The oxygen-enriched olive oil bra is simple to apply by the patient or the clinician and is painless to remove. By contouring to the breast, the oxygen-enriched olive oil bra maximizes contact between the oxygenated oil and the wound bed, retaining moisture and minimizing open space into which exudate and bacteria could accumulate.18 Moreover, oxygen-enriched olive oil is not associated with antibiotic resistance, unlike many other topical anti-infective agents36, and it is believed that exerts its biological benefits mainly through its anti-oxidants constituents demonstrating an anti-inflammatory activity and an inhibitory effect on cyclooxygenase enzymes.37
The results of this study suggest that the oxygen-enriched olive oil bra ameliorates postoperative pain, decreases the rate of wound-related complications, and supports wound healing toward the formation of a more aesthetically pleasing scar.
The strengths of this study include its large sample size and the high proportion of patients who presented for 1 year of follow-up. To minimize bias, the study design included blinding of patients and observers to the surgical dressing applied. Baseline patient demographics and rates of reoperation (unrelated to scar quality; oxygen-enriched olive oil bra: 0.8% [1 in 120 patients]; Fitostimoline: 1.7% [2 in 120]; Table 2) were similar in the groups. However, patients were not allocated randomly to each treatment arm. Therefore, we cannot rule out that the study findings were affected by selection bias.38 Moreover, since the control group received Fitostimoline as a comparative dressing, the findings might not be transferable to other types of conventional dressings.
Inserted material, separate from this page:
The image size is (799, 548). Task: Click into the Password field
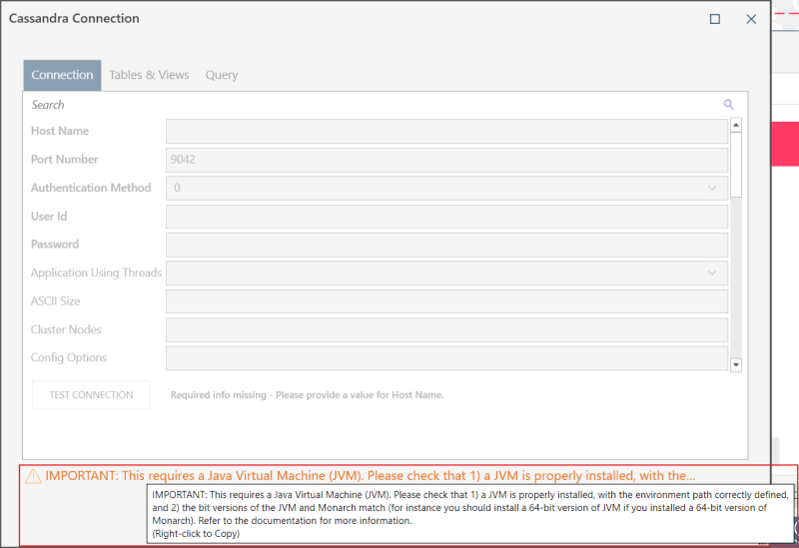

Innovative wound-healing approaches are needed for aesthetic and reconstructive fields alike.39 In the present study, we demonstrate that the treatment of complex surgical wounds of the breast with oxygen-enriched olive oil significantly suppresses pain and yields an improved scar, compared with standard wound dressings. Work is ongoing to assess the utility of the oxygen-enriched olive oil bra in patients undergoing breast surgery for nonaesthetic indications, including mastectomy and reconstruction associated with fungating breast wounds.
CONCLUSIONS
Treatment with oxygen-enriched olive oil supports wound healing in several ways: by maintaining a moist environment, oxygenating tissue, promoting a revascularized granulation bed, stimulating reepithelialization, and curtailing secondary infection.18 In this study of 240 women who received augmentation-mastopexy and had surgical wounds dressed with either the oxygen-enriched olive oil bra—containing oxygenated olive oil—or a standard medicated gauze, we found that patients treated with the oxygen-enriched olive oil bra had decreased pain and an improved surgical scar, as scored by the patient and by impartial observers. Our results suggest that the oxygen-enriched olive oil bra is a safe, effective modality that may help avoid unsatisfactory wound outcomes associated with complex breast surgery.
Supplementary Material
Acknowledgments
Medical writing assistance was provided by ClearView Medical Communications (Wilmington, DE).
Disclosures
The authors declared no potential conflicts of interest with respect to the research, authorship, and publication of this article.
Funding
Moss SpA (Lesa, Novara, Italy) provided financial support for the work conducted to prepare this article but was not involved directly in the preparation of the manuscript or the decision to publish.